Admin roles and permissions
Permissions	Edge Administrator	Description
Event forwarding - Manage	Yes	Manage event forwarding endpoints.
Event history - Manage	Yes	Manage the event history.
Manage API client credentials	Yes	Manage the API client credentials for integrations API access.
Manage authorisation	Yes	Roles that can manage authorisation.
Manage AWS streams	Yes	Manage AWS event streams.
Manage Azure streams	Yes	Manage Azure event streams.
Show required permissions	Yes	Permissions for showing required permissions.

Admissions integration

The table Admissions integration details the permissions and the default role External administrator.

Admissions integration
Permissions	External administrator	Description
Applicant – Edit	Yes	Edit the details of an applicant.
Applicant – View	Yes	View the details of an applicant.
Application – Delete	Yes	Delete applications
Application completion status – Edit	Yes	Set the application completion status.
Applications – Edit	Yes	Edit the details of applications.
Applications – View	Yes	View the details of applications.
Clearance check – Edit	Yes	Edit the clearance checks of an application.
Clearance check – View	Yes	View the clearance checks of an application.
Document – Edit	Yes	Edit the documents of an applicant, such as the passport.
Document – View	Yes	View the documents of an applicant, such as the passport.
Notes – Create	Yes	Create notes for an application.
Notes – Edit	Yes	Edit notes for an application.
Notes – View	Yes	View notes for an application.
Person – Edit	Yes	Edit the person profile details.
Person – View	Yes	View the person profile details.
Person sensitive – Edit	Yes	Edit the sensitive characteristics of a person. Person sensitive data will be available in a future release.
Person sensitive – View	Yes	View the sensitive characteristics of a person. Person sensitive data will be available in a future release.
Reference data – Edit	Yes	Edit reference data.
Reference data – View	Yes	View reference data.
Staff – Edit	Yes	Edit staff details.
Staff – View	Yes	View staff details.

Events integration

The table Events integration permissions shows the permission and the default role Events subscriber.
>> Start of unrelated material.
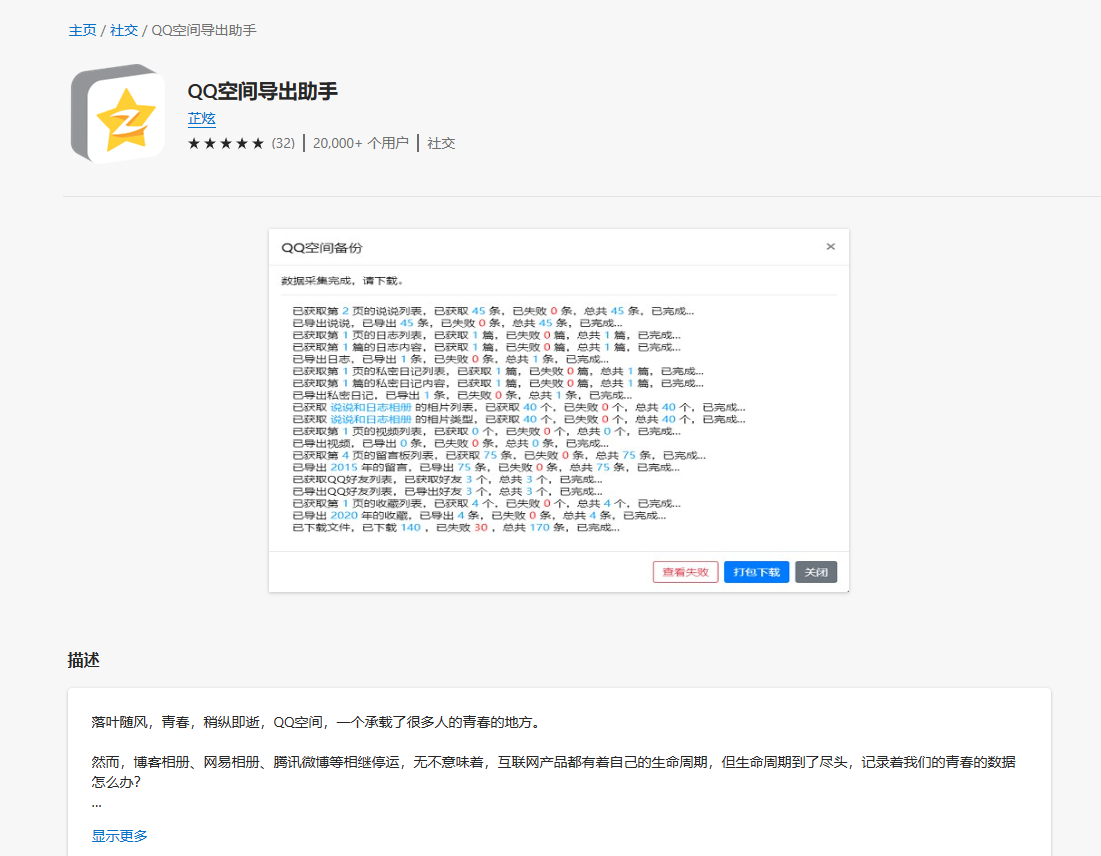
Task: Click the QQ空间导出助手 extension title heading
Action: [x=262, y=91]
Events integration permissions
Permissions	Events subscriber	Description
Subscribe to events	Yes	Subscribe to events from the service with child areas to subscribe to events from Admissions, Callista, Maytas, reference data, and so on.

Integrations

The Integrations areas has the areas detailed below. Each areas detail the permissions for the default roles. Groups assigned to the roles must also be assigned to the Web apps area Applications.

Authorisation management
Role	Integrations officer	Integrations supervisor	Description
Authorisation – Edit	Yes	No	View or edit the authorisation groups that users can be added to as part of a third-party integration.
Authorisation – View	Yes	No	View or edit the authorisation groups that users can be added to as part of a third-party integration.

Events and errors
Permissions	Integrations officer	Integrations supervisor	Description
Application errors – Edit	No	No	View or resolve errors for applications entering or leaving Admissions.
Application errors – View	No	No	View or resolve errors for applications entering or leaving Admissions.

UCAS
Permissions	Integrations officer	Integrations supervisor	Description
UCAS settings – Edit	Yes	No	Edit settings for the UCAS Integration.
UCAS import – Run	Yes	Yes	Import applications and reference data from UCAS.
UCAS – View	Yes	Yes	View the latest UCAS imports and settings.

Reference data integration

The table Reference data integrations permissions details the permissions and the default role External administrator.

Reference data integration permissions
Permissions	External administrator	Description
Reference data – View	Yes	View imports and setting for reference data integrations.
Reference data – Edit	Yes	Edit imports and setting for reference data integrations.

Workflow

The table Workflow permissions details the permissions and the default role Workflow viewer and Workflow administrator.

Workflow permissions
Permissions	Workflow viewer	Workflow administrator	Description
View business entities	Yes	Yes	View business entities.
View workflow schemes	Yes	Yes	View workflow schemes.
Edit workflow schemes	No	Yes	Edit workflow schemes.